Set problem: Please reproduce the data below, substituting "Results per page" for "Items per page" wherever it occurs and leaving every other line unchanged.
########
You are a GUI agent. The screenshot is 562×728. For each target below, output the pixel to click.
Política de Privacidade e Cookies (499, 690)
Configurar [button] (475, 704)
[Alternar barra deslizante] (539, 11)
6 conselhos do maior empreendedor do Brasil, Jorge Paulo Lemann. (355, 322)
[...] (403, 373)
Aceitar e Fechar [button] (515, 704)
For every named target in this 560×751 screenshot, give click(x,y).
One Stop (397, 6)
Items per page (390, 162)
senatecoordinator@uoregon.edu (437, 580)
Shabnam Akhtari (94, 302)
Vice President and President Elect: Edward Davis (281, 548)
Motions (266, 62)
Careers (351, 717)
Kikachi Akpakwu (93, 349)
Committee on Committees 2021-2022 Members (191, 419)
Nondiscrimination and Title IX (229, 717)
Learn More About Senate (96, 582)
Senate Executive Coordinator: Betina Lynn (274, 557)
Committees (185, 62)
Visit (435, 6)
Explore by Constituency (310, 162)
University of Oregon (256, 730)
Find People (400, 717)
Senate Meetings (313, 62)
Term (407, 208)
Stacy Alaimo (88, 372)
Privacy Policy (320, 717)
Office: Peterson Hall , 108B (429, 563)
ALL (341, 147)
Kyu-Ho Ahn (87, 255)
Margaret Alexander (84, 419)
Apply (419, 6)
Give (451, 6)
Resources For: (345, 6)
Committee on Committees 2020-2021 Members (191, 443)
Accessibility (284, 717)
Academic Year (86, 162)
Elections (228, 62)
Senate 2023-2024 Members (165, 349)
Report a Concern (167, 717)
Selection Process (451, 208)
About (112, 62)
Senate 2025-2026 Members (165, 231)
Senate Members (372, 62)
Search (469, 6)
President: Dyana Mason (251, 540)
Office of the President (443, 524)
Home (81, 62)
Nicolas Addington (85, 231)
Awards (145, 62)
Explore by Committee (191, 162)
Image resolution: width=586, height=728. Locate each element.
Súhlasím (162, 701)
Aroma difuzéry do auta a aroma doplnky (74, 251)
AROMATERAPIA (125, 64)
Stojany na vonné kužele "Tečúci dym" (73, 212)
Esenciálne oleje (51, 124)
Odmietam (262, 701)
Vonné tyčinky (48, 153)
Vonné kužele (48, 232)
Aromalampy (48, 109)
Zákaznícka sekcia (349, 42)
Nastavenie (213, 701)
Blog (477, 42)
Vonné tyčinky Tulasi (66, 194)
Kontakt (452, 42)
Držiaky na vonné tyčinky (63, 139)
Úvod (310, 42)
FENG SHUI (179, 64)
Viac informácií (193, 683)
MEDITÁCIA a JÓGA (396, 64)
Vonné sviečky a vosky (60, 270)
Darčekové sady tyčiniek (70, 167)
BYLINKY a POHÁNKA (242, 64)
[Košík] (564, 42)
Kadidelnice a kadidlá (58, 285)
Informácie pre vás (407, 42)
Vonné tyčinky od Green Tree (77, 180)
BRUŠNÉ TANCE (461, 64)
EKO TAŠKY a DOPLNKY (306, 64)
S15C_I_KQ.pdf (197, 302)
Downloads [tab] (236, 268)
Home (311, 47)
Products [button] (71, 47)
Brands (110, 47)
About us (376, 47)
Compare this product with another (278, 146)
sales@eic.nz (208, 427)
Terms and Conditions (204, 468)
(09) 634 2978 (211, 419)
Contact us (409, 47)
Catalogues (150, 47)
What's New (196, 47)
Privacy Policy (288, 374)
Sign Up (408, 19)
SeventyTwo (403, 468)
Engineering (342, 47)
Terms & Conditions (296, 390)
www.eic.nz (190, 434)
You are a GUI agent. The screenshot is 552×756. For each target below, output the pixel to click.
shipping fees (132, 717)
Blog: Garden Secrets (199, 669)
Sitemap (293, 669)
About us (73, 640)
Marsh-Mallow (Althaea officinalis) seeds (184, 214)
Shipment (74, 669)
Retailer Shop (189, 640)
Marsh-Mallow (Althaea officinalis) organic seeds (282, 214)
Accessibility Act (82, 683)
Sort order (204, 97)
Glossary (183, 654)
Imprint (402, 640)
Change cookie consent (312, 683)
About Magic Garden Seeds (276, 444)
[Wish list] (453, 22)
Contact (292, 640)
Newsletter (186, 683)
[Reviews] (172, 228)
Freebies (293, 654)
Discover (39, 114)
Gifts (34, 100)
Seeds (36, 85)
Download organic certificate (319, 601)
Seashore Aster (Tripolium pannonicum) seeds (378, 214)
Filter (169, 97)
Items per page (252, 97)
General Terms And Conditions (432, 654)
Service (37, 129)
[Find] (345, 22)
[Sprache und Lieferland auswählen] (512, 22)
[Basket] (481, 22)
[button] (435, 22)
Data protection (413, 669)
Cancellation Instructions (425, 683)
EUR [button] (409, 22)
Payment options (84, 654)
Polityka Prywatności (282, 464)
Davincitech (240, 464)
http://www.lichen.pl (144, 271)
########
Answer to this task:
You are a GUI agent. The screenshot is 562×728. For each target below, output the pixel to click.
Política de Privacidade e Cookies (499, 690)
Configurar [button] (475, 704)
[Alternar barra deslizante] (539, 11)
6 conselhos do maior empreendedor do Brasil, Jorge Paulo Lemann. (355, 322)
[...] (403, 373)
Aceitar e Fechar [button] (515, 704)
For every named target in this 560×751 screenshot, give click(x,y).
One Stop (397, 6)
Results per page (390, 162)
senatecoordinator@uoregon.edu (437, 580)
Shabnam Akhtari (94, 302)
Vice President and President Elect: Edward Davis (281, 548)
Motions (266, 62)
Careers (351, 717)
Kikachi Akpakwu (93, 349)
Committee on Committees 2021-2022 Members (191, 419)
Nondiscrimination and Title IX (229, 717)
Learn More About Senate (96, 582)
Senate Executive Coordinator: Betina Lynn (274, 557)
Committees (185, 62)
Visit (435, 6)
Explore by Constituency (310, 162)
University of Oregon (256, 730)
Find People (400, 717)
Senate Meetings (313, 62)
Term (407, 208)
Stacy Alaimo (88, 372)
Privacy Policy (320, 717)
Office: Peterson Hall , 108B (429, 563)
ALL (341, 147)
Kyu-Ho Ahn (87, 255)
Margaret Alexander (84, 419)
Apply (419, 6)
Give (451, 6)
Resources For: (345, 6)
Committee on Committees 2020-2021 Members (191, 443)
Accessibility (284, 717)
Academic Year (86, 162)
Elections (228, 62)
Senate 2023-2024 Members (165, 349)
Report a Concern (167, 717)
Selection Process (451, 208)
About (112, 62)
Senate 2025-2026 Members (165, 231)
Senate Members (372, 62)
Search (469, 6)
President: Dyana Mason (251, 540)
Office of the President (443, 524)
Home (81, 62)
Nicolas Addington (85, 231)
Awards (145, 62)
Explore by Committee (191, 162)
Image resolution: width=586, height=728. Locate each element.
Súhlasím (162, 701)
Aroma difuzéry do auta a aroma doplnky (74, 251)
AROMATERAPIA (125, 64)
Stojany na vonné kužele "Tečúci dym" (73, 212)
Esenciálne oleje (51, 124)
Odmietam (262, 701)
Vonné tyčinky (48, 153)
Vonné kužele (48, 232)
Aromalampy (48, 109)
Zákaznícka sekcia (349, 42)
Nastavenie (213, 701)
Blog (477, 42)
Vonné tyčinky Tulasi (66, 194)
Kontakt (452, 42)
Držiaky na vonné tyčinky (63, 139)
Úvod (310, 42)
FENG SHUI (179, 64)
Viac informácií (193, 683)
MEDITÁCIA a JÓGA (396, 64)
Vonné sviečky a vosky (60, 270)
Darčekové sady tyčiniek (70, 167)
BYLINKY a POHÁNKA (242, 64)
[Košík] (564, 42)
Kadidelnice a kadidlá (58, 285)
Informácie pre vás (407, 42)
Vonné tyčinky od Green Tree (77, 180)
BRUŠNÉ TANCE (461, 64)
EKO TAŠKY a DOPLNKY (306, 64)
S15C_I_KQ.pdf (197, 302)
Downloads [tab] (236, 268)
Home (311, 47)
Products [button] (71, 47)
Brands (110, 47)
About us (376, 47)
Compare this product with another (278, 146)
sales@eic.nz (208, 427)
Terms and Conditions (204, 468)
(09) 634 2978 (211, 419)
Contact us (409, 47)
Catalogues (150, 47)
What's New (196, 47)
Privacy Policy (288, 374)
Sign Up (408, 19)
SeventyTwo (403, 468)
Engineering (342, 47)
Terms & Conditions (296, 390)
www.eic.nz (190, 434)
You are a GUI agent. The screenshot is 552×756. For each target below, output the pixel to click.
shipping fees (132, 717)
Blog: Garden Secrets (199, 669)
Sitemap (293, 669)
About us (73, 640)
Marsh-Mallow (Althaea officinalis) seeds (184, 214)
Shipment (74, 669)
Retailer Shop (189, 640)
Marsh-Mallow (Althaea officinalis) organic seeds (282, 214)
Accessibility Act (82, 683)
Sort order (204, 97)
Glossary (183, 654)
Imprint (402, 640)
Change cookie consent (312, 683)
About Magic Garden Seeds (276, 444)
[Wish list] (453, 22)
Contact (292, 640)
Newsletter (186, 683)
[Reviews] (172, 228)
Freebies (293, 654)
Discover (39, 114)
Gifts (34, 100)
Seeds (36, 85)
Download organic certificate (319, 601)
Seashore Aster (Tripolium pannonicum) seeds (378, 214)
Filter (169, 97)
Results per page (252, 97)
General Terms And Conditions (432, 654)
Service (37, 129)
[Find] (345, 22)
[Sprache und Lieferland auswählen] (512, 22)
[Basket] (481, 22)
[button] (435, 22)
Data protection (413, 669)
Cancellation Instructions (425, 683)
EUR [button] (409, 22)
Payment options (84, 654)
Polityka Prywatności (282, 464)
Davincitech (240, 464)
http://www.lichen.pl (144, 271)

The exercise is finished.